遥か彼方まで一緒に


ずっとずっと一緒に。


「ねぇ、スパーダ。スパーダはこのあとどうするの?」

――昼下がり。
バンエルティア号の食堂でお昼の焼き鳥丼を食べながらフルーリは向かいの席で同じく食べているスパーダに突然聞いた。

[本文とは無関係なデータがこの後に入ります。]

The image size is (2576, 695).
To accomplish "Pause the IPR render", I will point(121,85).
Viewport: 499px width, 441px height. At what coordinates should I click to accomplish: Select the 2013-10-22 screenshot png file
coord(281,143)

質問の意味が分からず、分からねぇとスパーダが返すとフルーリはごめんね、と謝ると再度言葉を変えて聞いた。

「世界が落ち着いたら、スパーダはどうするの?」

「あぁ、そういうことか。そうだな…分かんねぇな、まだ」

スパーダの脳裏に先日アスベルに言われたことが映し出される。
ガルバンゾ国の騎士団の勧誘。
その場では考えておくと言ったが正直な話、誘いには乗る気はない。
かといってこれといってやりたいこともないのが現実だ。

「そういうフルーリはどうなんだよ」

「私?私はね、もっと世界を回りたいなぁって。アドリビトムにいるだけじゃ分からないこともあるから」

例えば貧困で苦しんでいる小さな村に物資を届けたりするとか。
などと語るフルーリの表情は輝いていた。
フルーリはいつも未来を見ている。自分が何をすれば他者が喜んでくれるか。どうしたら笑顔が見れるか。
それは自己満足ではなく、本当に心の底から他者の幸せを願っているのだ。

「それでね、スパーダ」

「あぁ?」

物思いにふけていたスパーダは名前を呼ばれ、考えるのを中断し、フルーリを見る。
するとフルーリは少しだけ頬を赤く染めながらぽつぽつと話し出した。

「世界を回りたいんだけどね、私、まだこの世界のことがよくわからないの。だ、だからね…スパーダと一緒に回りたいなぁって」

最後の言葉は耳をすまさないと聞けないほど弱々しい声だったが、スパーダにははっきりと聞こえた。

だから思わず持っていた箸を落としてしまった。

慌ててフルーリが「スパーダはいっぱい世界を回ったって聞いたから」と真っ赤になりながら言う姿にスパーダは数秒の硬直後、噴き出した。

「ス、スパーダっ?」

「お前っ、本っ当に面白いよな…!」

「――っ、むぅっ!面白いなんて酷いー!」

「けどよぉ、その話乗ったぜ」

「えっ?」

スパーダの返事にフルーリはきょとんとした表情をした。
その表情を見てスパーダは笑うのをやめ、フルーリを見つめた。

「このスパーダさまが好きなところに連れていってやるよ」

「…!ほ、ほんと?」

「男に二言はねぇぜ」

「ありがとう、スパーダ!」

花が咲いたかのように微笑むフルーリにつれられてスパーダも微笑む。

約束だよ、と声を弾ませながらフルーリが自身の小指を差し出すのを見て、スパーダも自身の小指を差し出し、優しくフルーリの小指に絡ませた。